* TEXT EXTRACT
/---
Re: [DISCUSSION] Reserve partitions for CacheQueries

2021-12-10 Thread Maksim Timonin
Hi!

> Existing users may already have some logic in place to handle
inconsistencies

Pavel, I'm not aware of such users but your comment makes sense. So, I' OK
with adding an option for ScanQuery. Naming of the option is debatable. The
name "reservePartitions" looks good, but we actually already reserve a
partition when it is explicitly specified in ScanQuery. Then, it can be a
bit misleading in the case of explicitly setting this param to `false` with
a specified partition. But we can just mention it in javadocs, that the
setting affects only full scan.

> AFAIR Scan and SQL queries implementations are totally different. Could
you tell me how Index queries fit there?

IndexQuery scans indexes like SQL does with few optimizations of traversing
BPlusTree, also there are some differences in query processing, also
IndexQuery provides sorted results by default. But I don't expect
inconsistency in results for SQL / IndexQuery for similar queries.
Actually, I should add tests for that and fix failures if any.

> In an ideal world it would be great to have only one API

I think it's possible to teach SQL to switch to cache queries for some
cases, or provide such an opportunity with hints or explicit functions. And
these queries might be parts of an SQL query plan. Or we can go even
deeper, maybe it could be like Apache Spark stages, when we can build our
plan with different types of queries, and the same type provides to
users the opportunity to run only specific stages: DataFrame.sql() or
DataFrame.filter(inline=true/false).

> Perhaps IndexQuery should also cover regular entry iteration cases

It's possible too. IndexQuery provides an opportunity to scan the PK index,
then it can start ScanQuery under the hood for some cases.

But anyway, to make them run through the single API, we should provide the
same guarantees.

Then, if there are no objections, the short-term plan is:
1. Implement partition reservation for IndexQuery.
2. Add the option for ScanQuery.
3. Make tests that show that IndexQuery / SQL / ScanQuery is replaceable
for some types of queries in terms of result consistency.
\---
* DATASET SECTION
/---
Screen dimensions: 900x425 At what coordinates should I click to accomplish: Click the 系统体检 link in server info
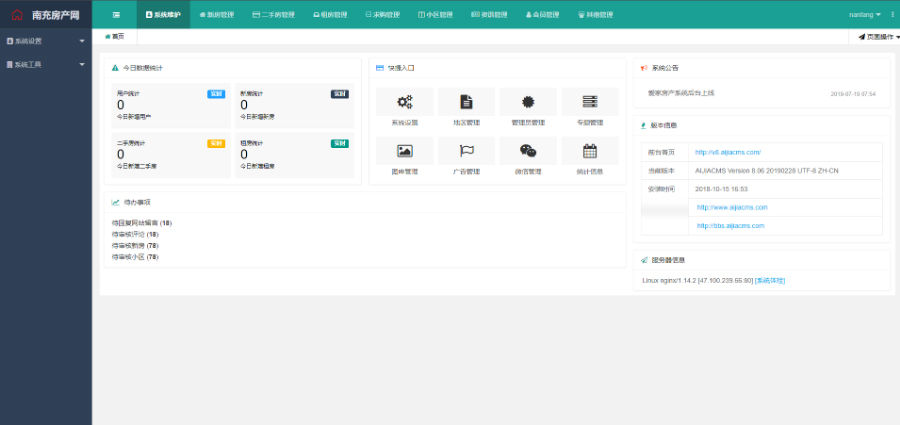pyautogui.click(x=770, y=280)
\---
* CHALLENGES
1. Using the partition reservation thread, decide whether each statement agrees with it: (a) the writer expects SQL and IndexQuery to give inconsistent results for similar queries; (b) IndexQuery returns sorted results by default; (c) implementing partition reservation for IndexQuery is the first item of the short-term plan. Answer yes or no for each and quote the words of the thread that settle it.
2. Transcribe the passage of the partition reservation thread that begins at the words "It's possible too." and stops after "reservation for IndexQuery.".

* RESULTS OF THE TASKS
1.
(a) No: "But I don't expect inconsistency in results for SQL / IndexQuery for similar queries."
(b) Yes: "also IndexQuery provides sorted results by default."
(c) Yes: "1. Implement partition reservation for IndexQuery."

2.
It's possible too. IndexQuery provides an opportunity to scan the PK index,
then it can start ScanQuery under the hood for some cases.

But anyway, to make them run through the single API, we should provide the
same guarantees.

Then, if there are no objections, the short-term plan is:
1. Implement partition reservation for IndexQuery.